## Aim:
Starting with the line that contains "You are a computer-use agent. Image" and continuing through the end of the data, give each line as one string in a JSON list. Leave out blank lines.
— start Record excerpts —
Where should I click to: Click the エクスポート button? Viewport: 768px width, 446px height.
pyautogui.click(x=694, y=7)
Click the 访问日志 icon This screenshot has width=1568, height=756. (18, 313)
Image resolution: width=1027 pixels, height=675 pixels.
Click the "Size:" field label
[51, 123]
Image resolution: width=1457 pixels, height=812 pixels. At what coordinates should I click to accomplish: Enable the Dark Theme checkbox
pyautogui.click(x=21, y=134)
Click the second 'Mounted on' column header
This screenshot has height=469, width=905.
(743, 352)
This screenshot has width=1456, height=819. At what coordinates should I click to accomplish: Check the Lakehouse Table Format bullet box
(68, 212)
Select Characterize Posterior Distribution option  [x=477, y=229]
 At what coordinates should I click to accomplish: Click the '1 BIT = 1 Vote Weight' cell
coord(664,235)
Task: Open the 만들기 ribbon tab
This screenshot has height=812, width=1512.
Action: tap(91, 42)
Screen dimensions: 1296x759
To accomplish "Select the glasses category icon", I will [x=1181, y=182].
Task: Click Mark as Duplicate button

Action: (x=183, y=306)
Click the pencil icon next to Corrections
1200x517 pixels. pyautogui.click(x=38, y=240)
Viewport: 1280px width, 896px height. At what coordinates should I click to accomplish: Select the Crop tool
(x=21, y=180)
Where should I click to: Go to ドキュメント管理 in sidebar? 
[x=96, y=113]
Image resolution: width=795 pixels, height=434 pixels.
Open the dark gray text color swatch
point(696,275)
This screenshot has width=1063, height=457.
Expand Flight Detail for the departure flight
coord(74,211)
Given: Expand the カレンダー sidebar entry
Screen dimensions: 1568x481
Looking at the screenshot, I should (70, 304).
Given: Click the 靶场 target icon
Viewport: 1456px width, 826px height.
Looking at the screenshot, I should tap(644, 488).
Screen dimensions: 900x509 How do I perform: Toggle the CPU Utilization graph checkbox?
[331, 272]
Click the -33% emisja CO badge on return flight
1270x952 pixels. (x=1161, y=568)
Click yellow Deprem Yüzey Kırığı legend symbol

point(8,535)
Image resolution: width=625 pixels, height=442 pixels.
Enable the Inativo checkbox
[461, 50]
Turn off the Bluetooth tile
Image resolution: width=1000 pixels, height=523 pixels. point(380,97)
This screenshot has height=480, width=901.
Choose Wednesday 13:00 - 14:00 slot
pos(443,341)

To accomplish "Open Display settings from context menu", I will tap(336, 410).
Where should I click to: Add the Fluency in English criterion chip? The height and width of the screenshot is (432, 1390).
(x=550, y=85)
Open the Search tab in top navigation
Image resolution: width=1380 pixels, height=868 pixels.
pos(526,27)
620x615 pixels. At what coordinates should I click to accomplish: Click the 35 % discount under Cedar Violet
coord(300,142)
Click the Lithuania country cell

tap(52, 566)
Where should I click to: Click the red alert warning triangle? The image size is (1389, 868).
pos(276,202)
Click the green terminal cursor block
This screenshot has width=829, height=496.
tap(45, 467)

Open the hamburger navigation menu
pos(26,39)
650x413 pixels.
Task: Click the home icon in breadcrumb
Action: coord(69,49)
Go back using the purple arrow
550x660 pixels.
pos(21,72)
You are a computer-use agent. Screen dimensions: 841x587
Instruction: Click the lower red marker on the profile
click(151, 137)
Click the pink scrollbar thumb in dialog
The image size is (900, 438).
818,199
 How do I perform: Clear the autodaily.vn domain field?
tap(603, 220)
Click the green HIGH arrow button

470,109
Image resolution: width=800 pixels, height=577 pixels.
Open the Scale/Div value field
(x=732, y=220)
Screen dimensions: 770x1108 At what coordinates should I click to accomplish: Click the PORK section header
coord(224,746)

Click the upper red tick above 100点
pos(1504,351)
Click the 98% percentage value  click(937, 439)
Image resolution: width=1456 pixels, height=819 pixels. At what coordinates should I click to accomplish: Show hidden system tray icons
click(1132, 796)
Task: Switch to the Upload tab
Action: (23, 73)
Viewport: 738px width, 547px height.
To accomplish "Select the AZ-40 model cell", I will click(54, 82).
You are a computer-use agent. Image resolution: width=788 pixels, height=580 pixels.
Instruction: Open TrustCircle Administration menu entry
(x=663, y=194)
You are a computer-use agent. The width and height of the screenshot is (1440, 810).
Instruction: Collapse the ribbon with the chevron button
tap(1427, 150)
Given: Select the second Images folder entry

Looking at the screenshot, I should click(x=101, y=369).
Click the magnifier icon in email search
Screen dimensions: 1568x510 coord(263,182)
— end Record excerpts —
## Exercise response:
[
  "You are a computer-use agent. Image resolution: width=788 pixels, height=580 pixels.",
  "Instruction: Open TrustCircle Administration menu entry",
  "(x=663, y=194)",
  "You are a computer-use agent. The width and height of the screenshot is (1440, 810).",
  "Instruction: Collapse the ribbon with the chevron button",
  "tap(1427, 150)",
  "Given: Select the second Images folder entry",
  "Looking at the screenshot, I should click(x=101, y=369).",
  "Click the magnifier icon in email search",
  "Screen dimensions: 1568x510 coord(263,182)"
]